Implementing intelligence software for security is now an initiative for organizations undergoing digital transformation, and the main subsection of analytics tools deployed in organizations is cyber threat Intelligence tools. These tools help to provide visibility into an organization’s digital footprint, attack surface, and connectivity to the malicious digital footprint threatening its organization. It helps organizations improve security operations, accelerate incident response, and provides analysts the critical information required to disrupt threat actors. By being able to visualize and understand this data, security personnel can make more informed decisions and mitigate financial and operational threats to their organization. With the amount of public data associated with an organization, it is an absolute necessity that they implement the proper software to understand better where threats and vulnerabilities are present and act on that data.
Key Benefits of Security Intelligence Software
- Quickly discover and understand organization digital footprint, attack surface, and threat landscape.
- Connect layers of sources into a single platform to illuminate unseen risks and connections.
- Enable data-driven decision making for security process optimizations.
- Discover new insights that can enable the organization to take proactive security measures.

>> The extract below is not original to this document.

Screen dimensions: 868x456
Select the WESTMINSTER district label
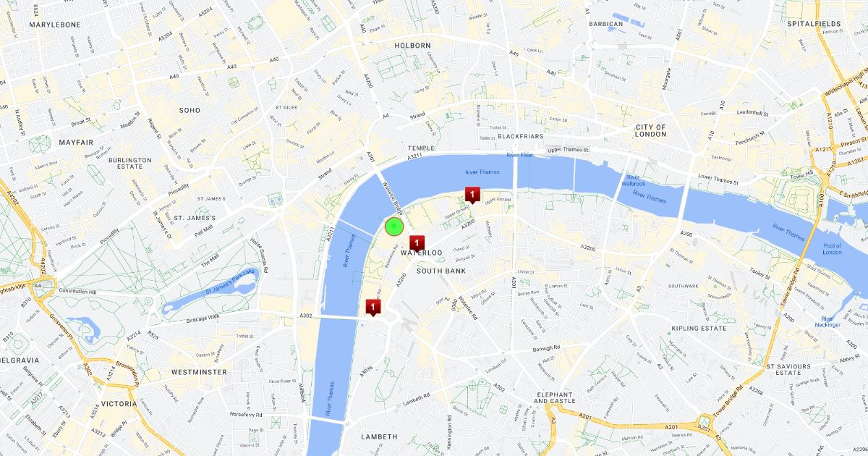[x=199, y=372]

Why Use Security Intelligence Software?
In today’s big data world, every organization is generating a vast and expansive digital footprint. Inside this data are insights that can make or break organization security. The question should not be why use this software, but why not use security intelligence software? There are infinite insights a security and risk professionals can pull from their data, but here are five essential reasons to use intelligence software purpose built for security.

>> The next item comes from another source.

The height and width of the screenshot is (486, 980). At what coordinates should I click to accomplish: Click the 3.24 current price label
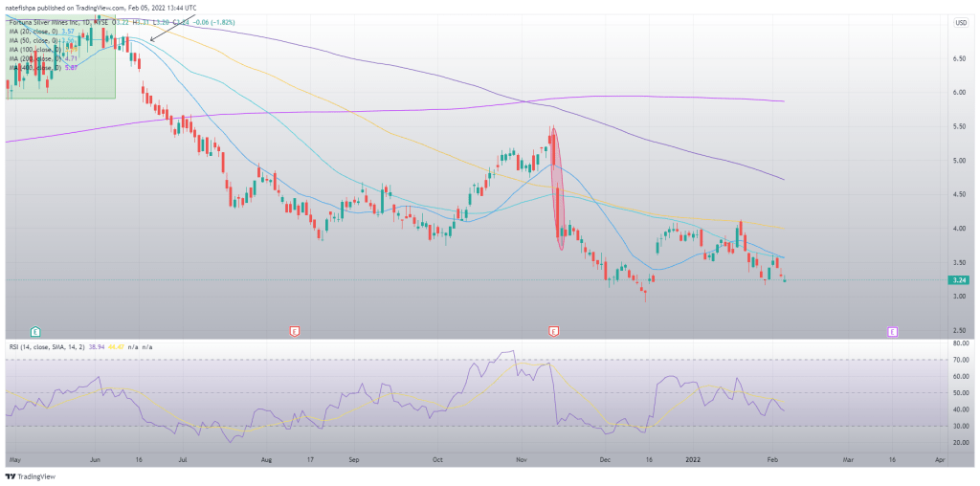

Information Discovery and Real-time Alerting
The most basic way to use security intelligence software is for open source intelligence. Most security teams use the software for specific use cases such as event intelligence, brand intelligence, protective intelligence, or vulnerability intelligence. Security teams collect data, and the security intelligence software system correlates information using machine learning methods and rule-based policies. Because the system normalizes all the unstructured data collected, the newly organized data can be processed to alert security analysts of threats and events of interest. Alerts will trigger when information passing through the system triggers a policy or when the native intelligence capabilities of the software expose a vulnerability or discover a threat. While the software processes this threat data, the system will label the information as an alert and end-users, who enabled the policy are alerted.

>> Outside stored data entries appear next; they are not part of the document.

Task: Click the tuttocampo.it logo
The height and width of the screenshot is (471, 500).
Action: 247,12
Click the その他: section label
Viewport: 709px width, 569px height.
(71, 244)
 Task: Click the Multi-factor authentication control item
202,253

Data-Driven Security Decision-Making
A key component of digital transformation is to become a data-driven organization. Becoming data-driven also applies to security and digital risk management teams. By using data to drive every security decision the organization makes, it can optimize security processes and achieve its fullest resiliency potential. Organizations should be leveraging security analytics and intelligence tools to understand all the digital risks impacting the organization, including threat intelligence, which risk events are becoming trends, which threats to focus on first, and process optimization. Each security decision made around prioritizing digital threats and vulnerabilities will use threat data and security intelligence software. Every security manager and leader will be asking what intelligence data helped determine a major security decision or action.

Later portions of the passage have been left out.